表示調整
閉じる
挿絵表示切替ボタン
▼配色
▼行間
▼文字サイズ
▼メニューバー
×閉じる

ブックマークに追加しました

設定
0/400
設定を保存しました
エラーが発生しました
※文字以内
ブックマークを解除しました。

エラーが発生しました。

エラーの原因がわからない場合はヘルプセンターをご確認ください。

ブックマーク機能を使うにはログインしてください。
聖戦学院  作者: 雪兎折太
46/56

聖戦学院 another side 海上、ある二人の見た景色 前編

(この話は番外編になります)

東京湾近海、ルクスとグールが交戦を開始する、その少し前の話。

ルクス達に語られることのなかった、「あまつかぜ」の護衛艦たる駆逐艦三隻の存在。

度重なるモータルの襲撃によって多大な被害を被り、グールの襲撃をきっかけに、二隻が乗組員達の命を乗せたまま沈められた。


・・・その中の一隻に乗っていた、二人の乗組員がいた。


これは、鯨井繁光が、敢えて少年達に語ることのなかった、小さな悲劇。

天道字ルクスと天野美月、その二人の命を陰ながら支え、海の底へと沈んでしまった者達の。


若き未来の戦士の命を繋いだ、英雄の物語である。





聖戦学院:外伝


episode of MSDF


海上、ある二人の見た景色
















襲撃、三時間前。

「・・・」

欠伸をしながら目を覚ましたのは、一人の男性。

まだ歳は若く、背は平均よりもやや高めだろうか。

髭もなく、清潔さを感じさせるような整った顔立ちに、数々の訓練で鍛え抜かれた肉体。

男の名は、不知火と言った。

ゆらゆらと揺れる駆逐艦の上で、細目を擦りながらもその身を起こし、壁にかけられた時計を見る。

「まだ・・・起きる時間じゃない、か」

残念そうに呟いたが、覚めた身体は再び寝床に入るのを良しとせず。

仕方なしに簡易ベッドから降りて、辺りを見回して、ふと思う。


「・・・あの牙鮫の襲撃から、もう二時間か」


今から二時間前。

牙鮫、と呼ばれる海棲モータルの大群が、イージスシステム搭載戦艦、「あまつかぜ」を奇襲した。
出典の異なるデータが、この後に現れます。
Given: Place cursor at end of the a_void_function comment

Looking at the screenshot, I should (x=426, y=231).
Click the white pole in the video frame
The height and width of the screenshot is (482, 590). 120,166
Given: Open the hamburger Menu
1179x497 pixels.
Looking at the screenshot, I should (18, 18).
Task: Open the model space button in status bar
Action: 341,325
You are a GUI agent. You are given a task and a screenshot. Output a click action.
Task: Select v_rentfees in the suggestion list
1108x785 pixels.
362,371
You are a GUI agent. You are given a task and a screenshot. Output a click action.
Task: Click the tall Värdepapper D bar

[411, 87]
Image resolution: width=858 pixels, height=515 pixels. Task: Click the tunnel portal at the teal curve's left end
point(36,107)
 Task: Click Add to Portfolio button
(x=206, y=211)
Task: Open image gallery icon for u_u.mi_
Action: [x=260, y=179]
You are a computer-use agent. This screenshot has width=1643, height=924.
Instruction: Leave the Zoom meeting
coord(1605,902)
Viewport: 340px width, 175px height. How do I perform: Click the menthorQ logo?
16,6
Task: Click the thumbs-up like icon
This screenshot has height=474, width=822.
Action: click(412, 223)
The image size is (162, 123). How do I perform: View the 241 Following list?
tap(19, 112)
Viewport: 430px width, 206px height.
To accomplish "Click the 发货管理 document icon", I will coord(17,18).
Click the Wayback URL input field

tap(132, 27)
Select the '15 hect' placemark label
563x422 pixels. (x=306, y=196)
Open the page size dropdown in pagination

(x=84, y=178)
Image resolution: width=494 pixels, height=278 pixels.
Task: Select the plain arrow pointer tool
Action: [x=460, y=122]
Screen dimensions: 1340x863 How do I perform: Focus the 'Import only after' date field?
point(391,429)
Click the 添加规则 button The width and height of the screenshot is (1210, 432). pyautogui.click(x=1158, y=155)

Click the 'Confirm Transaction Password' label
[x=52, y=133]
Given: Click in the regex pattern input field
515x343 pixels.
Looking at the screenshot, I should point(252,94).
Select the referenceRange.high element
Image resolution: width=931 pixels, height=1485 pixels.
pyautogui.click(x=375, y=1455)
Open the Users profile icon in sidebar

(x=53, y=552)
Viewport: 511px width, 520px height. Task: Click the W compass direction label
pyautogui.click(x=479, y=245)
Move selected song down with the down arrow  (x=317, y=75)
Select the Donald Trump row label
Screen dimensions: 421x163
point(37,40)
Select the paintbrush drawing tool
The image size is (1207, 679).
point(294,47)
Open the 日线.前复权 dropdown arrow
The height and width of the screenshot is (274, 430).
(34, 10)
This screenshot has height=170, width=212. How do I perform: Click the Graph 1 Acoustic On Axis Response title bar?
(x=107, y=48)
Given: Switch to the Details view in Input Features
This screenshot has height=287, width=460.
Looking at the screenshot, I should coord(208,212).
情報を受け取った護衛艦がその駆除に当たったが、百を超える牙鮫に苦戦を強いられ、少なからず被害が出てしまった。

様々な修理をしたが、最後の作業である船の壁の張り替えを終えたのは、つい一時間前のことだ。

「おっ、起きたか。不知火砲雷長」

背後から呼ばれた不知火は、若干虚ろな瞼を開けて、声の主へと言葉を返す。

呼びかけたのもまた同い年の男であり、しかし彼とは違って無精髭を生やし、どこか荒々しさを感じさせる。

「なんだ、谷田貝か」

「なんだ、とはなんだ。せっかく起こしに来て、やったのにーーーー」

微苦笑を浮かべて言いながら、言葉尻を強くし、不意に腰に携えた拳銃を突きつける。

「・・・くっくく、寝ボケてはいないか」

「当然だ馬鹿野郎」

今度はお互い笑い出す。しかし「二人」の手から伸びた拳銃は、互いの頭蓋を捉えて微動だにもしない。

谷田貝の軽い挑発に、不知火が乗ったのだ。

もっとも谷田貝も、反応し切れなかったからと言って本当に撃つつもりは微塵もないのだが。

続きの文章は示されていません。